To focus just on the numbers misses something crucial, though. There are important qualitative changes under way in how policymakers manage the economy—the responsibilities they have seized for themselves, what is seen as a legitimate action and what is not, and the criteria used to judge policy success or failure. On these measures, the world is in the early stages of a revolution in economic policymaking.
Central banks have in effect pledged to print as much money as necessary to keep down government-borrowing costs. The European Central Bank is promising more or less to buy everything that governments might issue; this should reduce the gap in borrowing costs between weaker and stronger euro-zone members, which widened in the early days of the pandemic. On March 23rd America’s Federal Reserve promised to buy unlimited quantities of Treasury bonds and agency mortgage-backed securities, if necessary. The rise in borrowing caused by America’s stimulus may be matched, at least initially, by bond purchases by the Fed, which smells a lot like money-printing to finance deficits. The central bank also announced new programmes to support the flow of credit to companies and consumers. The Fed is now the direct lender of last resort to the real economy, not just the financial system.

* * * * * * *

**WORK REQUEST**.
Answer these questions from the passage on economic policymaking above:
1. In what stage of a revolution in economic policymaking is the world said to be?
2. What gap should the European Central Bank's promise reduce?
3. On what date did America's Federal Reserve promise to buy unlimited quantities of Treasury bonds and agency mortgage-backed securities?

* * * * * * *

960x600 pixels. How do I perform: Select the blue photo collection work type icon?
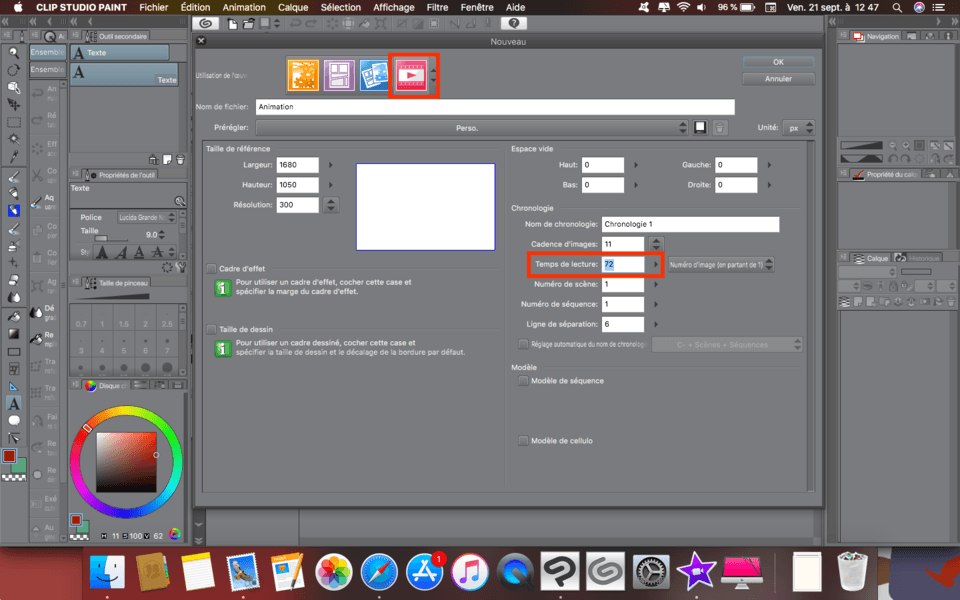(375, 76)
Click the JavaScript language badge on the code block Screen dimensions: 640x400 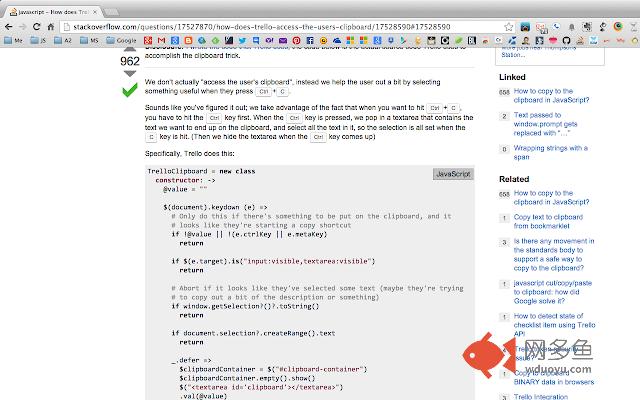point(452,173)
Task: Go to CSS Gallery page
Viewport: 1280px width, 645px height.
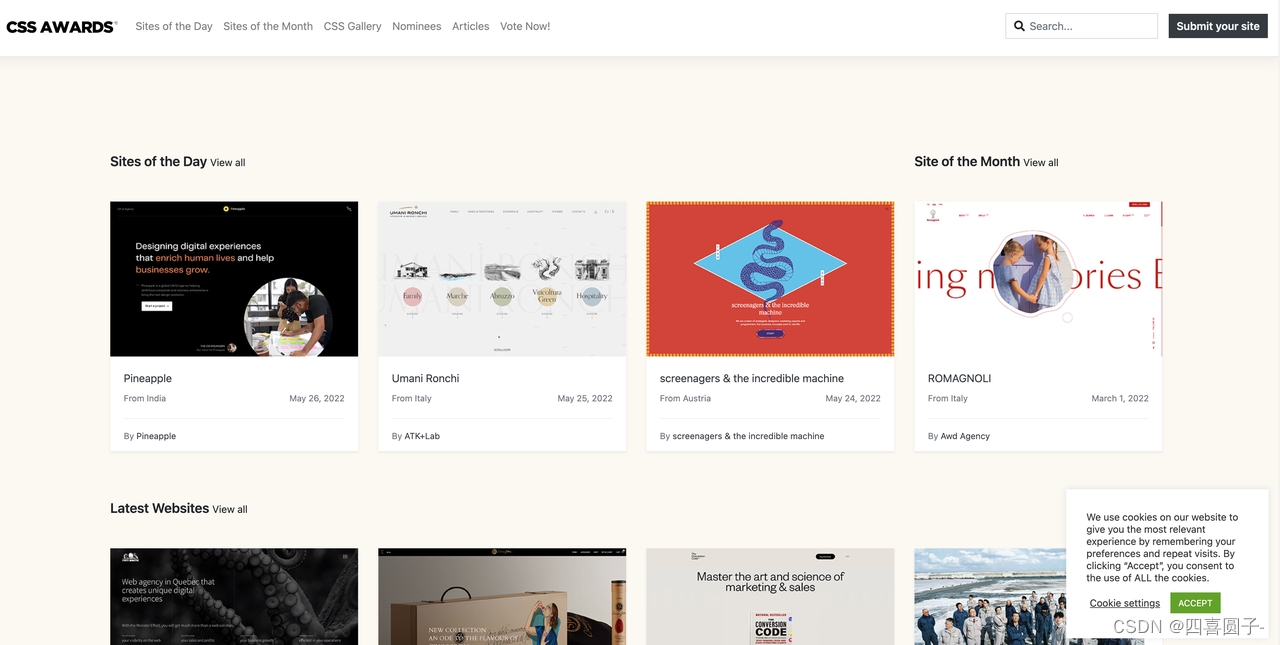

* * * * * * *

**WORKED SOLUTION**.
1. The early stages.
2. The gap in borrowing costs between weaker and stronger euro-zone members.
3. March 23rd.